(해야 할 일) "Image resolution: width=494" 문구가 있는 줄부터 "tap(515, 354)" 문구가 있는 줄까지(두 줄 포함)의 데이터에서 "folder" 부분만 "directory" 문구로 고치고 나머지는 그대로 둔 채 다시 적어 줄 수 있나요? 그림은 빼고 이 줄들만 보여 주세요.

(과제 자료)

+ + +

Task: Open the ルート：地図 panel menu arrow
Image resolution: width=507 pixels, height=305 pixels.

+ + +

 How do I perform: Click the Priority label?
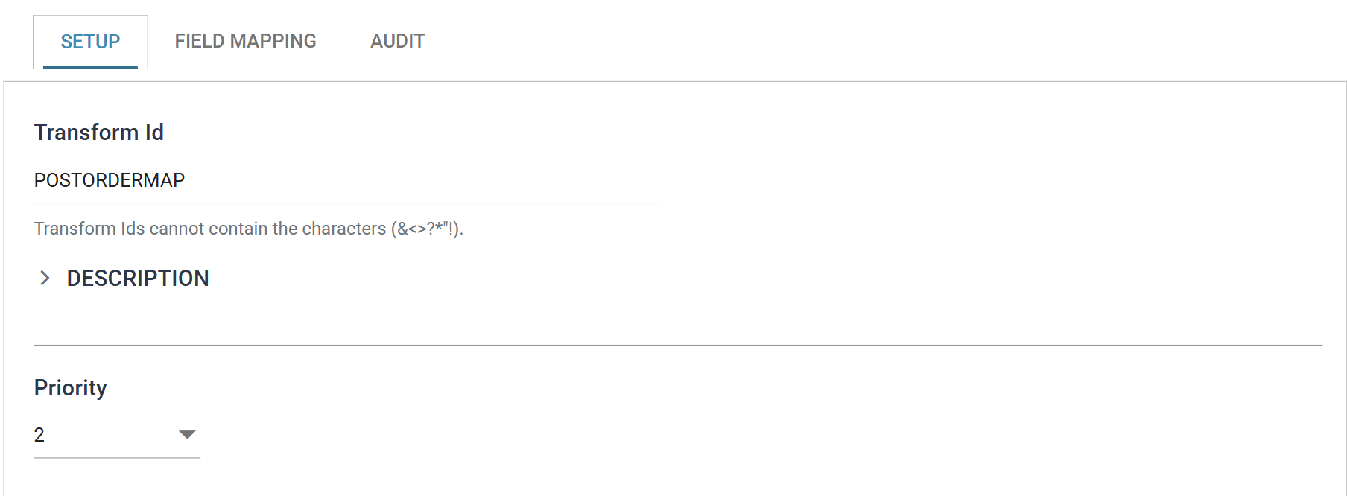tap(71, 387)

+ + +

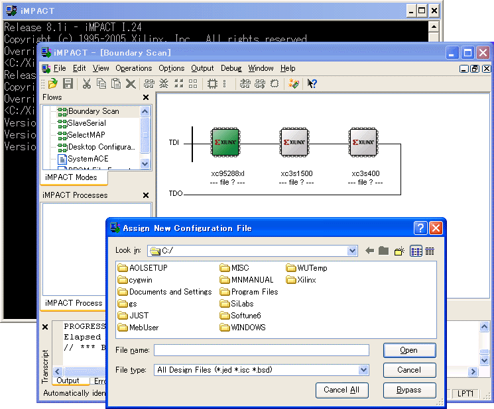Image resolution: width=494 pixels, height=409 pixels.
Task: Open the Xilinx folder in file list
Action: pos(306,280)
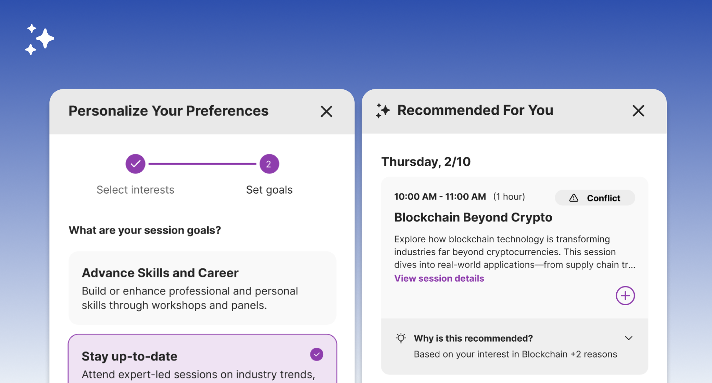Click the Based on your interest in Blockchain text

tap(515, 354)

+ + +

(작성 답변)
Image resolution: width=494 pixels, height=409 pixels.
Task: Open the Xilinx directory in file list
Action: pos(306,280)
Click the Based on your interest in Blockchain text

tap(515, 354)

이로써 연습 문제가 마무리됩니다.